Further, in image forming apparatuses employing multiple laser beams and corresponding lenses to form a multicolor image, color misregistration occurs because of their respective magnification errors, so that a high-quality image may not be produced. Accordingly, it is preferable to equalize the image magnifications of the multiple colors.
Therefore, with respect to image forming apparatuses that form images by performing light beam scanning, Japanese Laid-Open Patent Application No. 2001-66524 (Document 1) discloses a technique for correcting image magnification error in the main scanning direction caused by various factors such as variations in ambient temperature and apparatus internal temperature.
According to the technique of Document 1, the time difference between detection of a light beam by first light beam detection means and detection of the light beam by second light beam detection means is calculated (measured) based on the number of counted cycles of a certain clock signal and the relationship in phase between clock signals and light beam detection signals, thereby improving correction accuracy without the necessity of a high-speed clock signal.
Japanese Laid-Open Patent Application No. 2002-162586 (Document 2) discloses an apparatus using multiple light beams in which correction is performed so that the light beams are equalized in intensity when the light beams enter a synchronization detection sensor.
According to the technique disclosed in Japanese Laid-Open Patent Application No. 5-96778 (Document 3), the area other than the image area corresponding to recording paper in the main scanning direction is illuminated with a light beam of constant intensity.
In the conventional image forming apparatus, the amount of light on the photosensitive body may vary depending on a scanning position in the main scanning direction because of the angle of incidence of a light beam to the surface of the polygon mirror, variations in lens transmittance, and variations in mirror reflectance. If such variations in the amount of light on the photosensitive body are caused by the scanning position, variations in image density occur even if an image is formed with a constant amount of light of a light beam. As a result, a high-quality image is prevented from being produced.
In image forming apparatuses using multiple light beams and corresponding lenses to form a multicolor image, images of different colors are superposed. Therefore, production of a high-quality image may be prevented by color unevenness due to variations in the amount of light in each color. Accordingly, it is preferable to equalize the image magnifications of the colors as much as possible.
In this regard, Japanese Laid-Open Patent Application No. 6-98104 (Document 4) discloses a technique for improving image quality by correcting the shading of or variations in the amount of light in the main scanning direction.
According to this technique, the improvement of image quality is achieved by shading correction that controls an LD driver IC based on the shading of light power within a premeasured scan width so that the amount of light on the surface of a photosensitive body is constant.
FIG. 1 is a waveform chart illustrating the output signal of one of the light beam detection means of Document 1.
Such an output signal is generated by converting the output of a PD (photodiode) to a binary value based on a fixed threshold level. However, a variation in the amount of light at the time of measurement may cause a variation in the output of the PD, so that the output timing of the light beam detection signal may also change accordingly. Referring to FIG. 1, the output signal may change from [1] to [2] as the amount of light changes from [1′] (large) to [2′] (small).

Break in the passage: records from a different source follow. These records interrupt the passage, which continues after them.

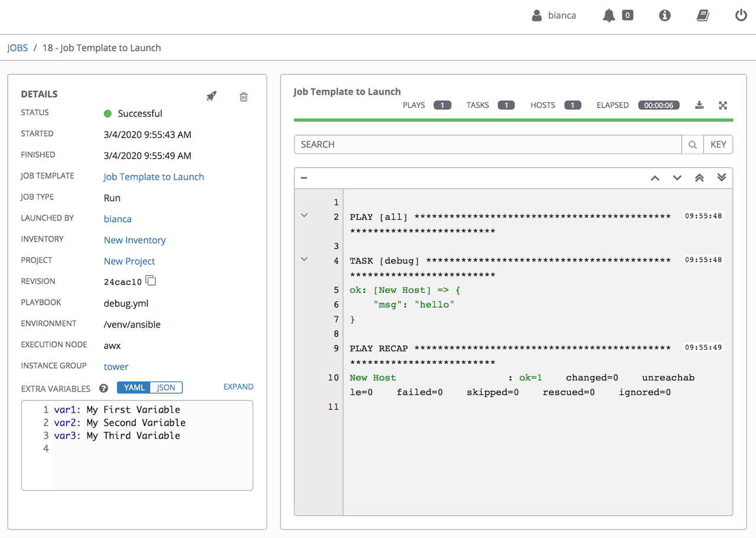The width and height of the screenshot is (756, 538).
Task: Open the notifications bell
Action: pos(609,16)
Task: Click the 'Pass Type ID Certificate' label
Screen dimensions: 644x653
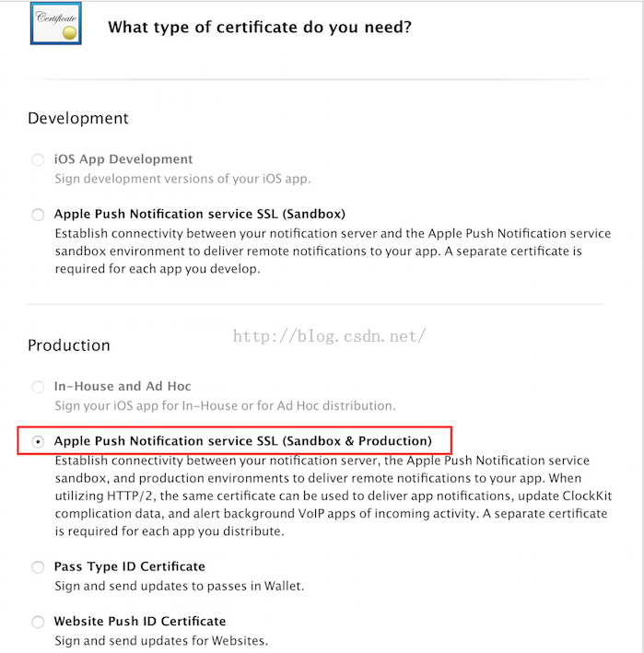Action: (129, 566)

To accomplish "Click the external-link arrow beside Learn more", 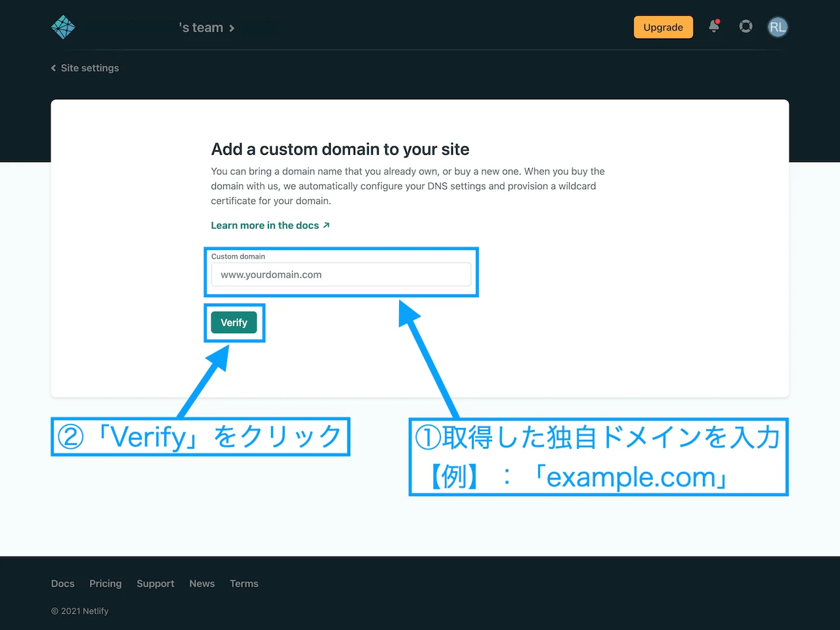I will pos(326,224).
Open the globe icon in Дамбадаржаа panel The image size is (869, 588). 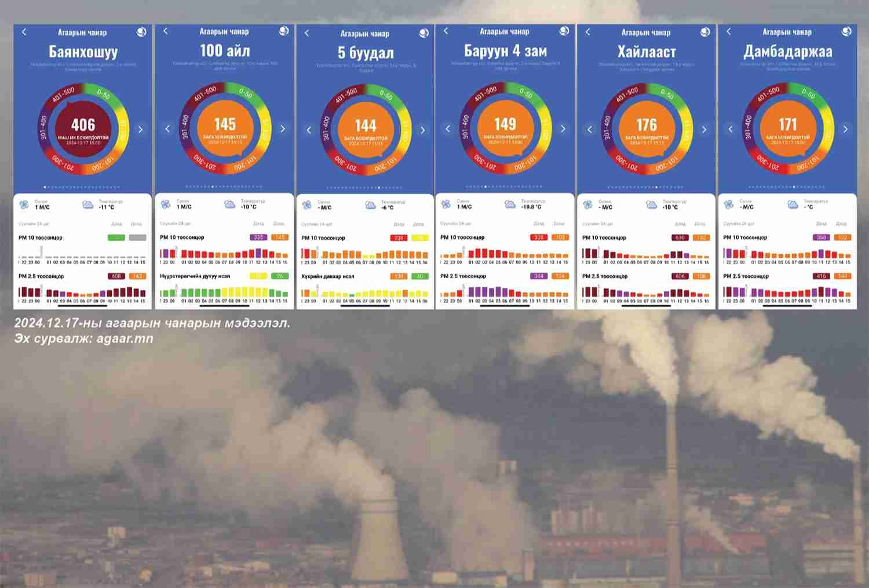[845, 31]
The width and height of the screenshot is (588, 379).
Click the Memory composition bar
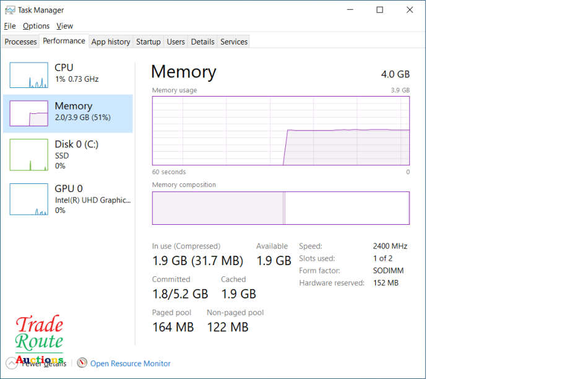point(280,208)
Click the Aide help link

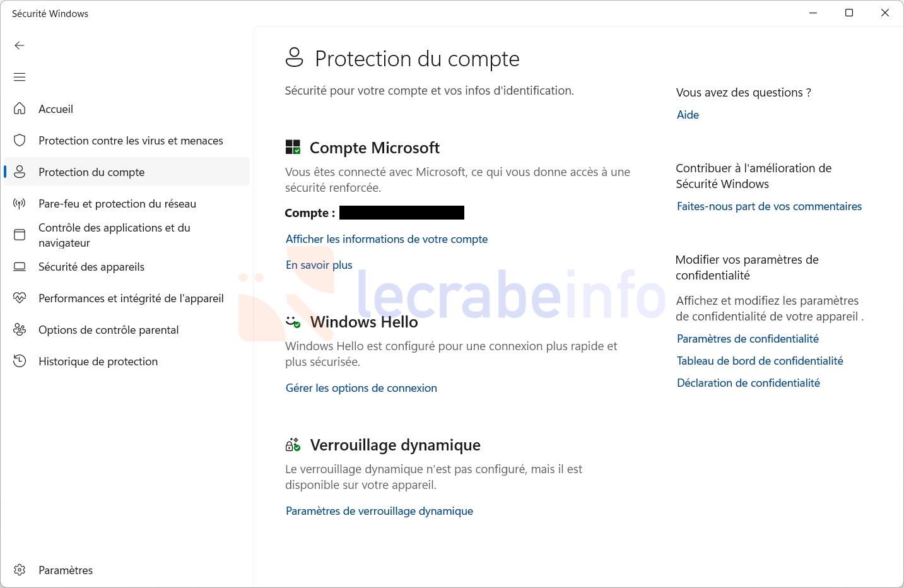pyautogui.click(x=688, y=115)
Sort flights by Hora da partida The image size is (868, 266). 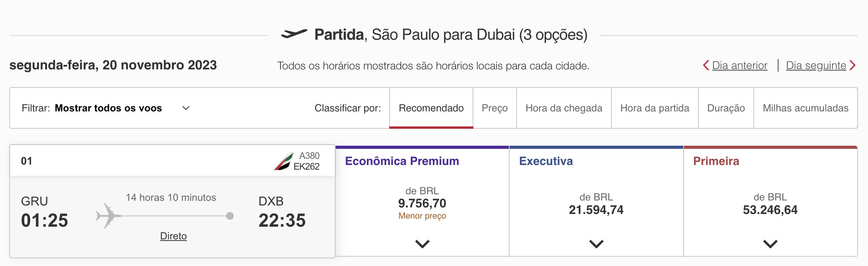click(x=655, y=108)

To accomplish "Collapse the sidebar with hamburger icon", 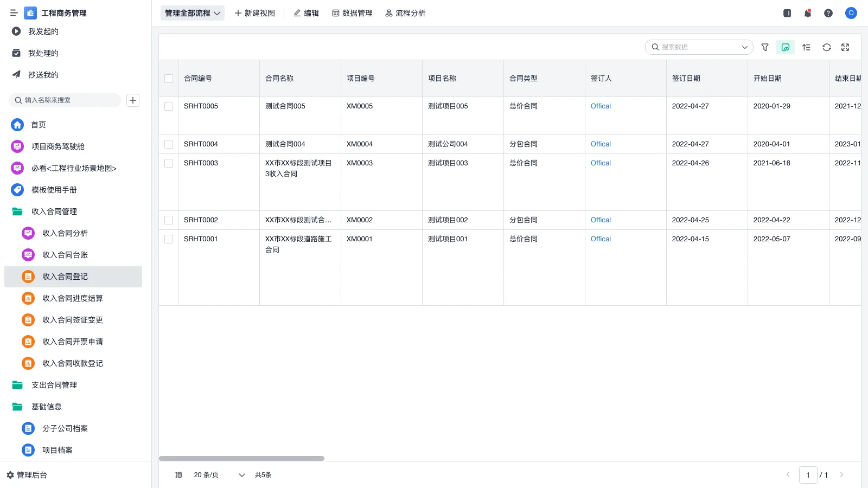I will pos(14,13).
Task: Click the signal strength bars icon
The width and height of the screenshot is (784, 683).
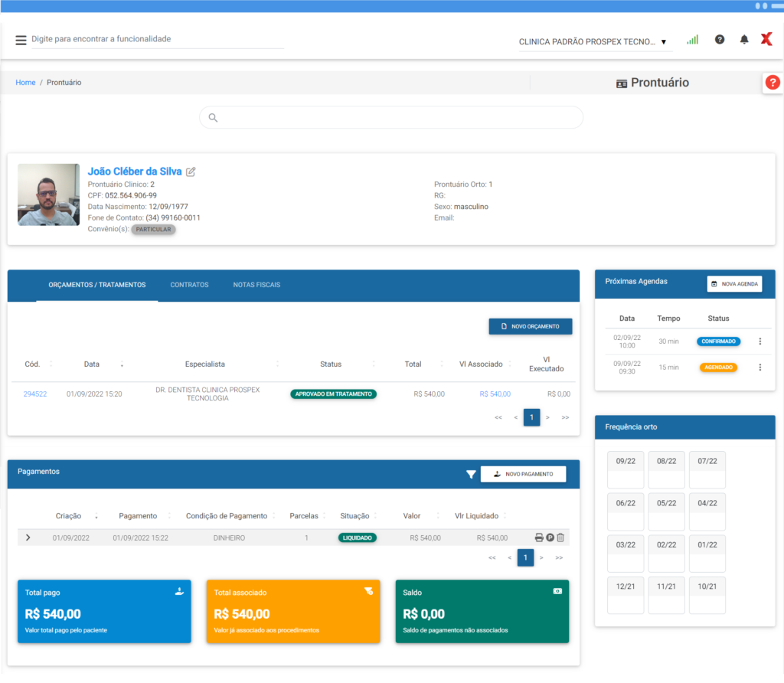Action: coord(692,40)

This change of the output timing of the light beam detection signal causes the measured time difference to change, thus causing a problem in that magnification error is prevented from being corrected with accuracy. That is, Document 1 does not go so far as to consider making constant the condition of the amount of light at the time of measurement.

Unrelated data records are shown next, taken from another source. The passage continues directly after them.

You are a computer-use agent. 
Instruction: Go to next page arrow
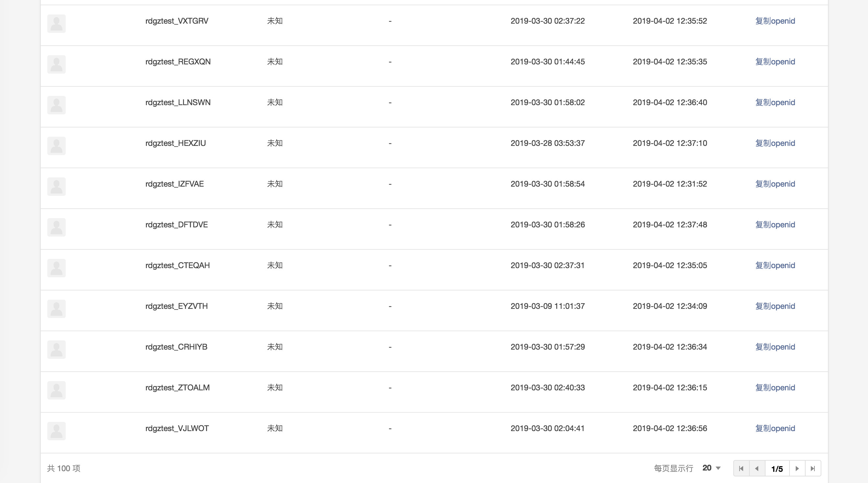[797, 468]
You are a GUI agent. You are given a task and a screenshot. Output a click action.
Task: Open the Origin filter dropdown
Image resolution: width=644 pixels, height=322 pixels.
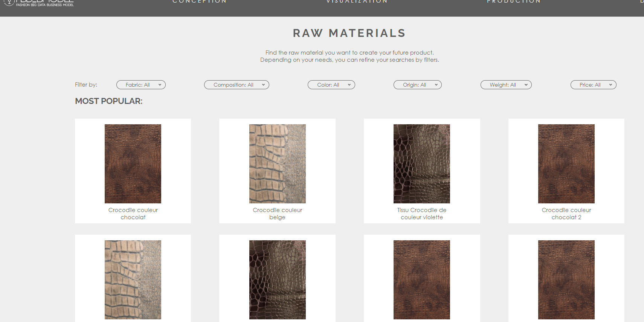(x=417, y=85)
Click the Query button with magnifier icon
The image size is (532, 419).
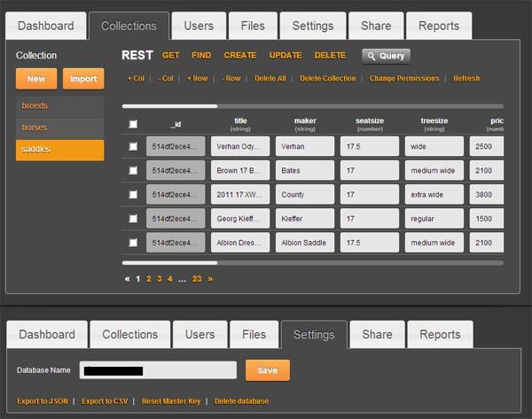(386, 56)
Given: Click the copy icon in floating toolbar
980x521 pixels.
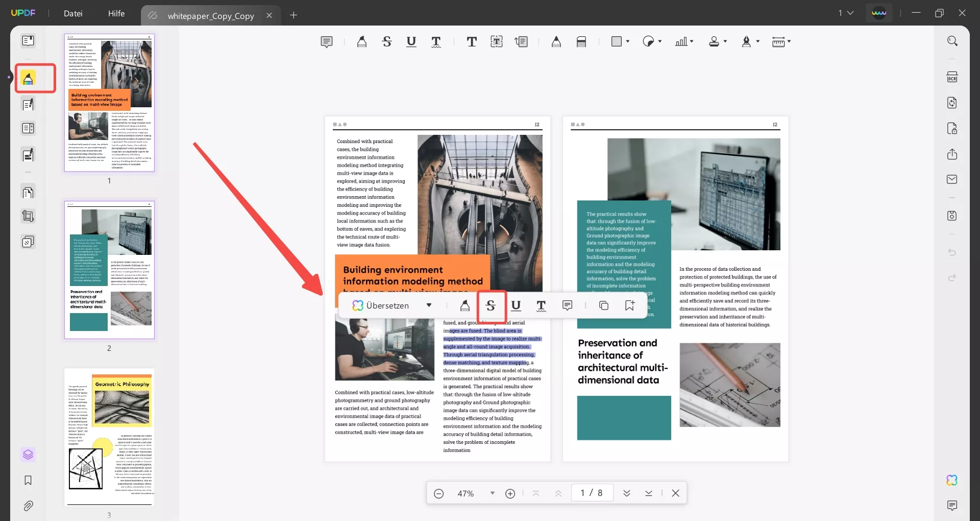Looking at the screenshot, I should [604, 305].
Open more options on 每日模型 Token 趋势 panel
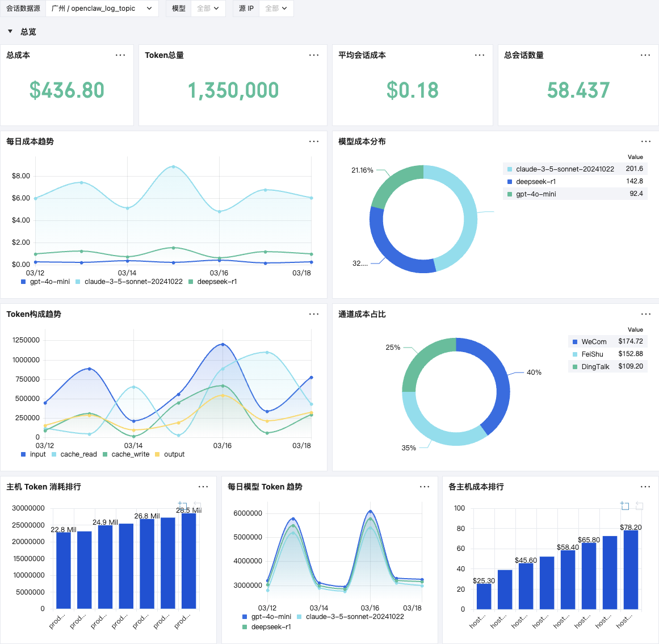Viewport: 659px width, 644px height. point(425,486)

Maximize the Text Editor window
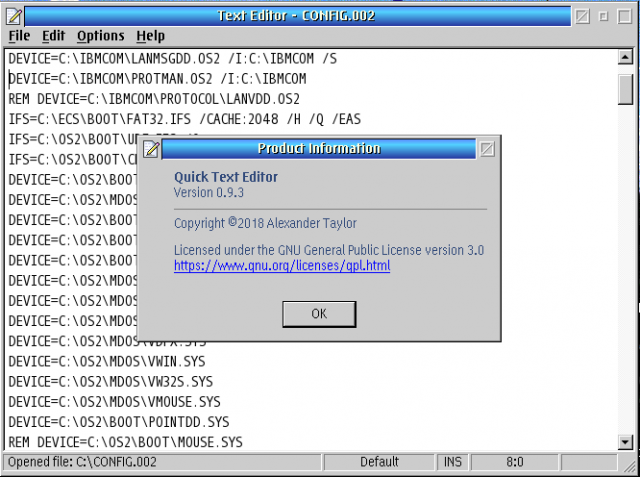coord(624,15)
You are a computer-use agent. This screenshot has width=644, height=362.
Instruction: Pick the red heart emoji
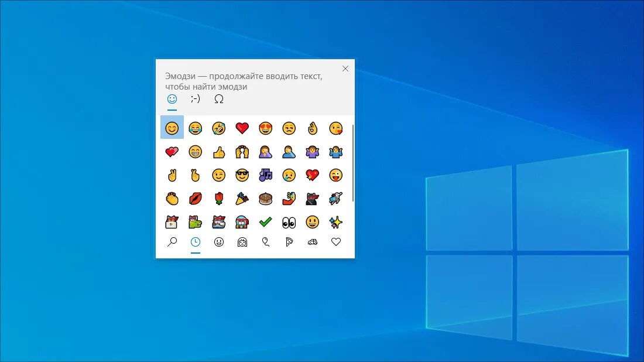pyautogui.click(x=242, y=127)
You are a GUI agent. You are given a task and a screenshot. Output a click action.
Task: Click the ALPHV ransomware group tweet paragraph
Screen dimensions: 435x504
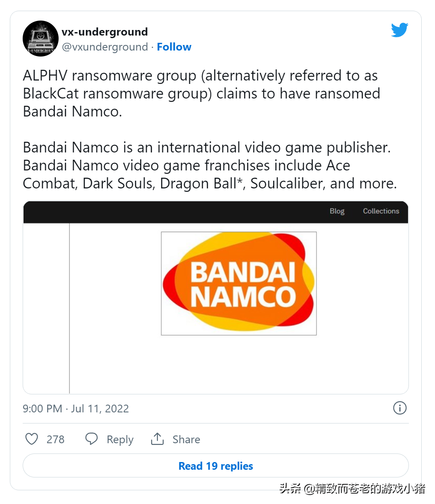201,93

According to Document 2, with respect to the above-described problem, no equality in beam intensity is required between the light beams, and it is necessary to equalize the beam intensity of one of the light beams at the time of measuring the time difference. That is, Document 2 does not go so far as to consider making a constant condition at the time of measurement with respect to one of the light beams.
According to Document 3, light beam intensity is constant with respect to the area other than the image area. Considering the case of performing shading correction as performed in Document 4, for instance, an attempt to make constant the light beam intensity in the area other than the image area, where an image is formed, may make it difficult to return the amount of light to a desired value in the image area.
A description is given of the reason why such a problem occurs.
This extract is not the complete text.